Space-Optimized Solution

We can further optimize the space complexity by realizing that dp[i] only depends on dp[i-1]. Therefore, we can maintain only two variables to store the previous and current DP values.

def min_deletions_optimized(s):
    n = len(s)
    no_b = 0  # Minimum deletions if no 'b' has been encountered
    has_b = 0  # Minimum deletions if 'b' has been encountered

    for char in s:
        if char == 'a':
            has_b = min(no_b, has_b)
        else:
            no_b += 1
            has_b += 1

        no_b = min(no_b, has_b) #Crucial step for cases like "bbbbba"

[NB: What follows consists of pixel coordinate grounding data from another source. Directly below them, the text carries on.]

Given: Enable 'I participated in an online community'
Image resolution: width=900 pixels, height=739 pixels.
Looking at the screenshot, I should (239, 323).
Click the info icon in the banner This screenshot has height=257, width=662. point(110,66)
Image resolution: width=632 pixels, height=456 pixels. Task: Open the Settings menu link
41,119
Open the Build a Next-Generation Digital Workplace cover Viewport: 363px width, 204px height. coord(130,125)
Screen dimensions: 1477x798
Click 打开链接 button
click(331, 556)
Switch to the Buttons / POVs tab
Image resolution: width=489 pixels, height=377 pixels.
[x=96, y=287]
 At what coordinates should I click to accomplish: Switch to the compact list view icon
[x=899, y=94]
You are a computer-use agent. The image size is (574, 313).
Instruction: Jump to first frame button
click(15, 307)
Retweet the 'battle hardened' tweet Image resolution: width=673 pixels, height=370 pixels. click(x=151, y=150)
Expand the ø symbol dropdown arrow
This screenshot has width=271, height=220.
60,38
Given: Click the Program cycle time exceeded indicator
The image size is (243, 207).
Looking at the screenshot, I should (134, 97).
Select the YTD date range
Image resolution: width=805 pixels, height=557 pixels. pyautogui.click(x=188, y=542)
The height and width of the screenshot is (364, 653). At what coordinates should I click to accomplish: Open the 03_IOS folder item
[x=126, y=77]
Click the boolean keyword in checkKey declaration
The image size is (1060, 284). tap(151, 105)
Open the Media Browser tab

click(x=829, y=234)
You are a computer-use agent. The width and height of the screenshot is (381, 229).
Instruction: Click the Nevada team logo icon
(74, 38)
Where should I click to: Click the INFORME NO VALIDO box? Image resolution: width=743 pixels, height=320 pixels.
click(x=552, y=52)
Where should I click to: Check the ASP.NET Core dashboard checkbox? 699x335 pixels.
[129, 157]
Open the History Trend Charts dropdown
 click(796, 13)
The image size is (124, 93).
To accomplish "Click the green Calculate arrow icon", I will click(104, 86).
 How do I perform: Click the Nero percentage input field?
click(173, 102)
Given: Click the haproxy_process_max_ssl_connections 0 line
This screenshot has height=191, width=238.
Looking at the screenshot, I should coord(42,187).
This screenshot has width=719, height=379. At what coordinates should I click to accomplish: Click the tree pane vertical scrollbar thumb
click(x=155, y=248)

    return min(no_b, has_b)

# Example Usage
s = "aababbab"
print(min_deletions_optimized(s))  # Output: 2

s = "bbaaaaabb"
print(min_deletions_optimized(s)) # Output: 2

Time Complexity Analysis

The optimal solution (both the DP and space-optimized versions) iterates through the string once. Therefore, the time complexity is O(n), where n is the length of the string s.

Space Complexity Analysis

  • DP Solution: The DP solution uses a 2D table of size (n+1) x 2, where n is the length of the string. Thus, the space complexity is O(n).
  • Space-Optimized Solution: The space-optimized solution only uses a constant number of variables ( no_b and has_b). Therefore, the space complexity is O(1).

Edge Cases

  1. Empty String: If the input string is empty, the function should return 0 because an empty string is considered balanced.
  2. String with only 'a's: If the input string contains only 'a's (e.g., "aaaa"), the function should return 0 because it's already balanced.
  3. String with only 'b's: If the input string contains only 'b's (e.g., "bbbb"), the function should return 0 because it's already balanced.
  4. String with alternating 'a's and 'b's: If the input string alternates between 'a's and 'b's (e.g., "ababab"), the function should return the number of 'b's that precede an 'a', or vice versa, whichever is smaller. In this case, dynamic programming provides the correct solution.
  5. String with all 'b's followed by all 'a's: For strings like "bbbbba", there needs to be a crucial step that ensures either all leading b's are removed or all trailing a's are removed. The space-optimized code handles this with no_b = min(no_b, has_b) after processing each character.